Priest clocks up 11 years’ jail time for crimes of conscience

Standing up for his beliefs resulted in a Jesuit priest committing several crimes of conscience. So far Stephen Kelly has been incarcerated for 11 years and is currently being held in a federal prison for a 2018 crime.

The event that proved to be the “last straw” before his most recent loss of freedom involved cutting a padlock on a perimeter fence gate at the US Naval Submarine Base Kings Bay on 4 April 2018.

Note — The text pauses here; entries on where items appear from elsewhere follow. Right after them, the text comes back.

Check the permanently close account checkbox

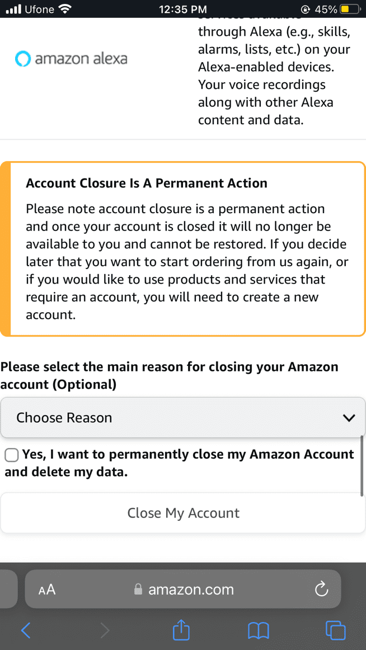click(11, 455)
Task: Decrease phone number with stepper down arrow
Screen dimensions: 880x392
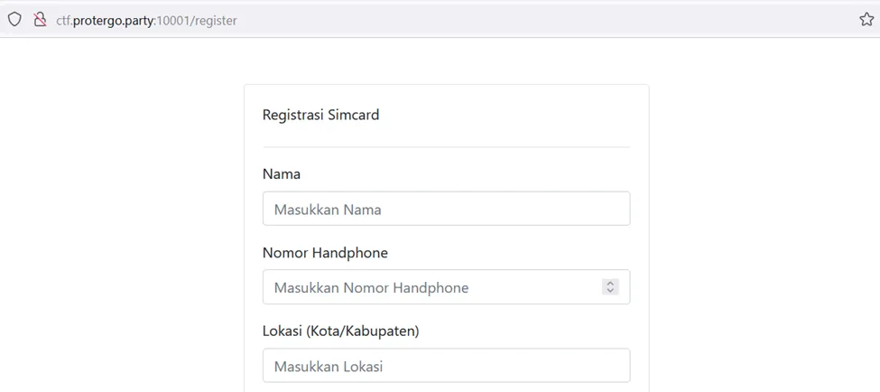Action: tap(610, 291)
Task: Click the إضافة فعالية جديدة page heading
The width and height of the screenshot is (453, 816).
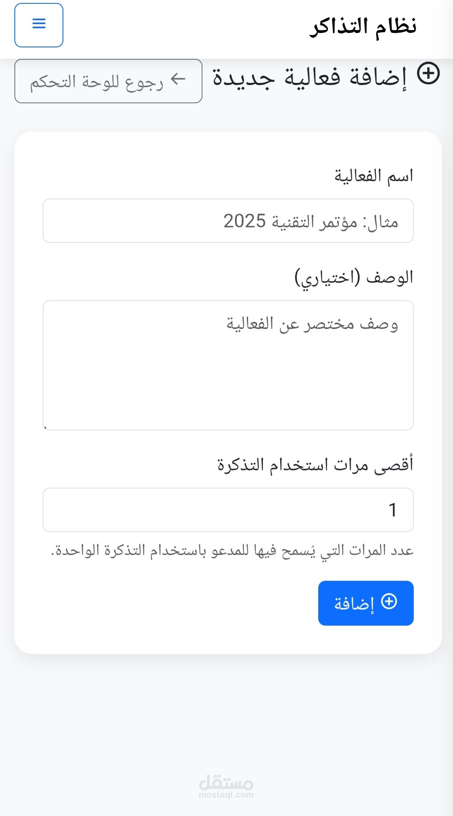Action: click(309, 77)
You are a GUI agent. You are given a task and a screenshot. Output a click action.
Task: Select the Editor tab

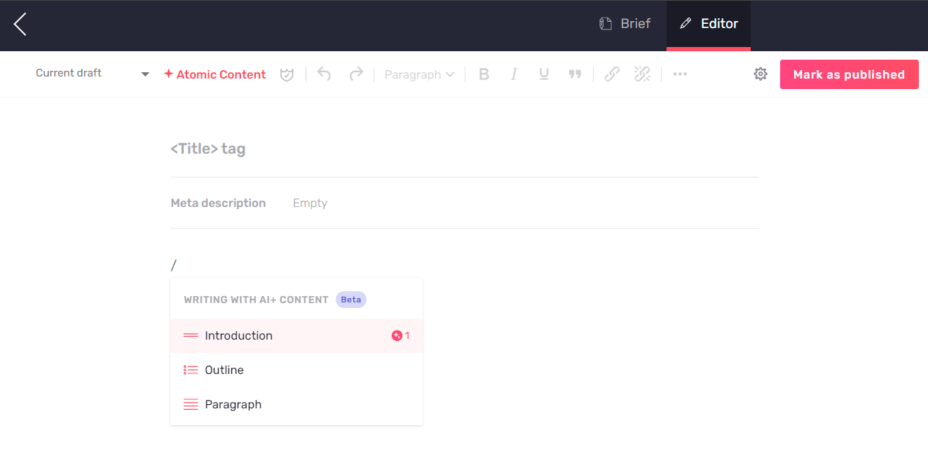708,23
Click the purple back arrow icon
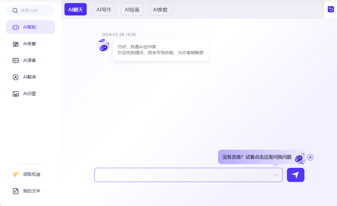 331,9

The base is the Atlantic home port of the Navy’s Trident submarines, which are armed with D-5 nuclear missiles and carry enough firepower to “essentially end the human experiment”.

Kelly and six other Catholic peace activists (self-named as the Kings Bay Plowshares) made there way to three different parts of the nuclear base.

All seven were arrested and tried in the federal court of three felonies and misdemeanour trespassing, for what the U.S. attorney referred to as “vandalism” during their October 2019 trial.

At the time Kelly was on probation for a 2017 misdemeanor conviction. That conviction followed his protest at the Kitsap-Bangor Naval Base in Washington, which is the Trident submarines’ Pacific home port.

All seven – pictured – were convicted of the felonies and misdemenour. Because of his previous conviction, Kelly was denied bail and has now been cooling his heels a detention centre for eleven months for two nonviolent crimes of conscience.

Meanwhile, the COVID-19 pandemic has left all seven activists awaiting sentencing to federal prison for 11 months. While the other six have been released on bond, Kelly (71) is in a windowless jail where he rarely sees sunlight.

Prisoners are allowed “outside” occasionally when they are taken to what is described as “a cement cryptlike box with high walls and a grate-like fence as a roof”. If the sun is not directly overhead, the prisoners never see it.

Kelly’s current almost 30-month stint in jail has pushed the amount of time to beyond 11 years that he has spent behind bars, all for nonviolent direct action in the cause of peace.

Kelly’s set of stringent principles have seen him refuse work at the prison. Because all penal institutions rely on prisoner labour to function, he opts out of work that would support the racist prison industrial complex.

As a result, he has spent more than six years of his life in solitary confinement.

According to Amnesty International, solitary confinement is a human rights violation and often constitutes a breach of international law.

Described as a man of great discipline and a deep and abiding faith in the God of love, Kelly spends his time reading, commiserating with the 30-plus guys in his cellblock, leading a Bible study and maintaining his solitary witness for peace.

He “never bemoans his plight and always sounds upbeat on his frequent phone calls to his co-defendants and friends,” says fellow-protester Patrick O’Neill.